Justice and Human Dignity
Gandhi's economic theories were part of his larger campaign against poverty, exploitation, socioeconomic injustice, and declining moral standards. Gandhi was a populist economist. His approach was based on respect for human dignity. His economic theory is the outcome of several experiments he carried out throughout the course of his life. The safeguarding of human dignity, rather than simple material prosperity, is at the heart of Gandhian economic thinking. He strived for human growth, upliftment, and enrichment rather than a greater level of living with little regard for human and societal values. His economic theories were influenced by fundamental ethical ideals.
Is CSR Trusteeship
Corporate Social Responsibility (CSR) is the buzzword in the corporate world and the Government. Some in business and even the public at large believe that the government has gained momentum for Gandhi's vision of Trusteeship by enacting legislation requiring corporations and businesses to invest 2% of their profits towards a social cause. It is referred to as CSR. Gandhi's concept, on the other hand, is more profound. Gandhi also had something to say about corporate ethics. He had firm beliefs about how persons involved in trade and business should conduct themselves in order to contribute to nation-building and the formation of a nonviolent harmonious society.
The theory of aparigraha, non-acquisitiveness, tend not to acquire and consume things that are useless to an individual. Gandhi introduces the concept of limiting personal demands/needs. A responsible trustee would monitor and control his or her own consumption. After meeting the necessities for a reasonable living, the remainder of the resources must be used for the greater good. Gandhi was opposed to philanthropy.
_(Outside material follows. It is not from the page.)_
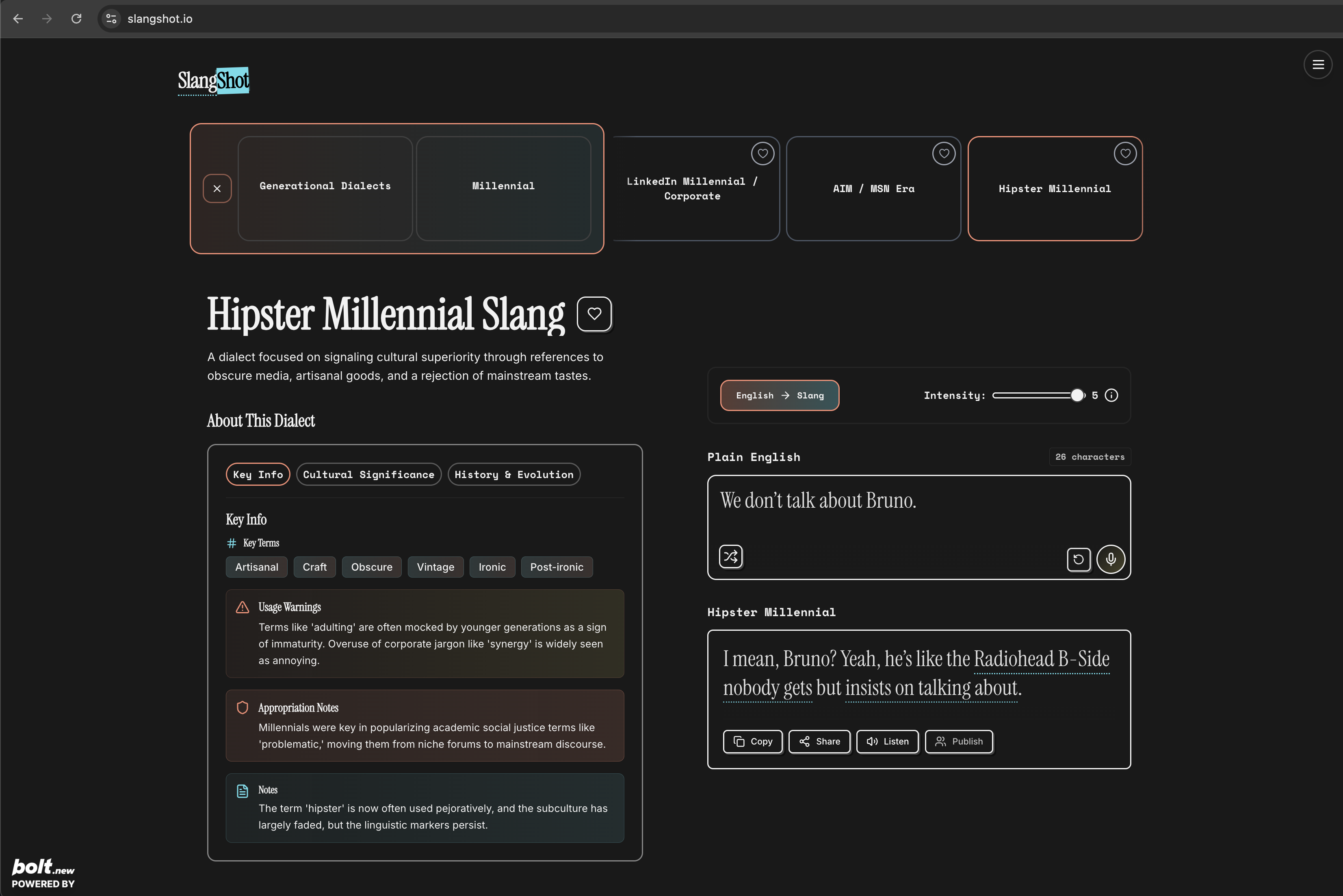The height and width of the screenshot is (896, 1343).
Task: Click the shuffle random phrase icon
Action: tap(730, 556)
There is a distinction to be made between a philanthropist and Mahajan. The Mahajan tradition is thought to have originated in Gujarat and Rajasthan. Mahajan is a trustee who generates and owns more money than he or she needs, understands it, lives a simple lifestyle, and utilizes the fortune for socially useful reasons.
Beginning the process with the fundamental idea of aparigraha, a non- acquisitive life by the trustee, the creator and holder of wealth, would have a positive impact on the whole society. The vision must evolve. Gandhi's Trusteeship becomes important and a possibility within his broader vision of a nonviolent society, swadeshi, a decentralized economic system, and Swaraj as self-rule.